Nix is terrible and I’ve wasted my life1
Nix is a package manager that derives its basic principles from functional programming, and has thus gained some traction in the Haskell community. My first exposure to Nix was 3 years ago, when I was assigned to work on Haskell projects that used Nix to manage their build environment and dependencies. Since then, I have met people who are very enthusiastic about Nix. Unfortunately, my personal experiences are largely negative and I find enthusiasm towards Nix unjustified. In this post, I want to talk about Nix problems that are swept under the rug by many Nix enthusiasts and that make Nix a major liability for a programmer.
Promising theory
Nix can be used either as a package manager, as is done by NixOS Linux distribution, or as a build environment and dependency manager in a programming project. My experience is with the latter, so I will focus on that2. Let’s start by going over the main goals and (claimed) features of Nix. Let me quote from the project page (bold text not mine):
Reproducible: Nix builds packages in isolation from each other. This ensures that they are reproducible and don’t have undeclared dependencies, so if a package works on one machine, it will also work on another.
Declarative: Nix makes it trivial to share development and build environments for your projects, regardless of what programming languages and tools you’re using.
Reliable: Nix ensures that installing or upgrading one package cannot break other packages. It allows you to roll back to previous versions, and ensures that no package is in an inconsistent state during an upgrade.
When used as a dependency manager in a project, the main problem Nix attempts to address is build reproducibility: given a project with Nix configuration, that project should always build on every machine without requiring any extra configuration3. Nix configuration for a project — referred to as “derivation” — is written in a declarative language that specifies what the dependencies are and where to find them, say a GitHub repository under a specific commit hash. Once a configuration is written, it is possible to launch Nix shell from inside the project directory. This shell loads all specified dependencies, both libraries and executables. The project can then be built inside the Nix shell, and it should always build on every machine, regardless of the operating system or any other factors.
If you have ever worked on a programming project, the above promises sound like a dream come true. I mean, no more problems with your code not compiling on other people’s machines because they have different library versions or because they are missing the required tools. Who wouldn’t that? Unfortunately, Nix demands an exorbitant price for delivering its promises. I claim that Nix is a case of the cure being much worse than the disease itself.
Sad reality
Unfortunately, Nix comes with a whole bundle of issues, that seriously hinder development.
The first problem with Nix is that it requires a lot of machine resources.
Firstly, disk space. As mentioned in the previous section, Nix installs all the
required project dependencies into a so-called store. As you use Nix, the
store grows in size, since many packages are installed multiple times as part of
different derivations.
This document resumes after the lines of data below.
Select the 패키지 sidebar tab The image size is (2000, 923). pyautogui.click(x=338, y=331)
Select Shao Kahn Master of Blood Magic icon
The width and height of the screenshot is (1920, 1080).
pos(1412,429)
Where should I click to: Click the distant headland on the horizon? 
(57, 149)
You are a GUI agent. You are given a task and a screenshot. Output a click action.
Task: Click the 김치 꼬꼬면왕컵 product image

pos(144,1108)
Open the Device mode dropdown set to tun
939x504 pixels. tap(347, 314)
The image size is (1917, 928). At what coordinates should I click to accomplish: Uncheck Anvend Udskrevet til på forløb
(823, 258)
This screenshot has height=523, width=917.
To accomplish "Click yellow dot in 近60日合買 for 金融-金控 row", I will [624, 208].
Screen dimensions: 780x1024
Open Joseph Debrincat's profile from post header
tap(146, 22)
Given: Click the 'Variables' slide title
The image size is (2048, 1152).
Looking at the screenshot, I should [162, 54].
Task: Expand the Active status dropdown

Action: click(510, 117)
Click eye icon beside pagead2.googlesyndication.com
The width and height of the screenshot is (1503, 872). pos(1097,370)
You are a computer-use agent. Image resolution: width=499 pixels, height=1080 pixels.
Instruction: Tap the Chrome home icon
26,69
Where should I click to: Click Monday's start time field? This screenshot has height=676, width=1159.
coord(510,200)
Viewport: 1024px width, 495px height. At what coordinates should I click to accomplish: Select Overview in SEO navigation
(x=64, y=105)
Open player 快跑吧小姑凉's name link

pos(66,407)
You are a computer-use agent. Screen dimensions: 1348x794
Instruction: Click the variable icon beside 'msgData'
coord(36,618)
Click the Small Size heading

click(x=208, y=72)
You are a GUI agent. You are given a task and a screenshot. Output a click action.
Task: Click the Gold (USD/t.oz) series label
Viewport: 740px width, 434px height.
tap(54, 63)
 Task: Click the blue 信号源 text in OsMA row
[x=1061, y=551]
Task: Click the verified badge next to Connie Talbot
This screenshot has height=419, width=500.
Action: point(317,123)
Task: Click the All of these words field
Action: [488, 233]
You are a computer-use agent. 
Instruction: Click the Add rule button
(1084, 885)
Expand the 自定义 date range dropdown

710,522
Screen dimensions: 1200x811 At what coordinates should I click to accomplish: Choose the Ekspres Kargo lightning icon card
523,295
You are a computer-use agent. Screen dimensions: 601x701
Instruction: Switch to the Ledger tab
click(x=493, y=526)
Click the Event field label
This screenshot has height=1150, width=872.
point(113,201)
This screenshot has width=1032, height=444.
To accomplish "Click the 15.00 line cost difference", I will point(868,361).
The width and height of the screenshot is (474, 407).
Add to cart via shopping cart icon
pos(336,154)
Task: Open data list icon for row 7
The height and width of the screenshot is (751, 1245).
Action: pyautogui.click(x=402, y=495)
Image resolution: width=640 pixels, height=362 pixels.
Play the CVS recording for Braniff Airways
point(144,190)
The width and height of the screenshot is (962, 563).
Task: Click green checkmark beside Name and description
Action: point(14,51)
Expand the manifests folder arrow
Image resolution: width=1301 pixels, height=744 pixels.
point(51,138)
Nix store on my PC had at one point grown to a whooping
200GB. That’s two hundred gigabytes of libraries. For comparison, my Linux
installation uses 25GB of disk space and includes a full desktop environment, a
suite of various desktop programs (office suite; graphics, sound, and video
editing; dozens of minor tools), and several development toolchains. Nix store
can be purged (nix-collect-garbage
) and compacted (nix-store --optimise
),
which helps for a while, but it ultimately grows again. Another machine
resource that Nix happily wastes is RAM memory. Every Nix shell I launched in a
project I worked on demanded gigabytes of RAM memory. I need at least two
shells for development, ideally three. On a machine with 16GB of RAM, launching
three Nix shells would result in running out of RAM about 2–3 times a
week. As soon as I started using Nix over three years ago, I had to upgrade to
32GB of RAM. This mostly suffices, but on several occasions even that wasn’t
enough. Such disk and RAM requirements are not justified, since the same
libraries installed via the package manager do not take up some much space and
do not require so much RAM.
The above problems are annoying, but they can be mitigated with money: you can always buy more disk space and more RAM memory. However, Nix has a much more fundamental problem. It wastes the most precious resource, that cannot be bought for any money: time. Launching a Nix shell for the first time in a given project, requires downloading and building dependencies. For projects I worked on, this typically took several hours. Essentially, a whole day wasted just to build gigabytes of libraries. Many times I have heard Nix proponents say, that this problem can be addressed by setting up binary caches. These apparently should allow skipping local compilation by downloading pre-built libraries. Despite hearing such claims multiple times, I have never seen such binary caches set up in a way that mitigates the problem — and below I will get to the problem of setting anything up with Nix. Unfortunately, compilation of dependencies is not a one-time thing. Every now and then you will be rebuilding project dependencies, either because they have changed or because you garbage-collected your store and the already compiled dependencies have been removed. I estimate that waiting for Nix to compile the dependencies wasted about 7-8 working days every quarter. To me, this one thing in itself entirely disqualifies Nix.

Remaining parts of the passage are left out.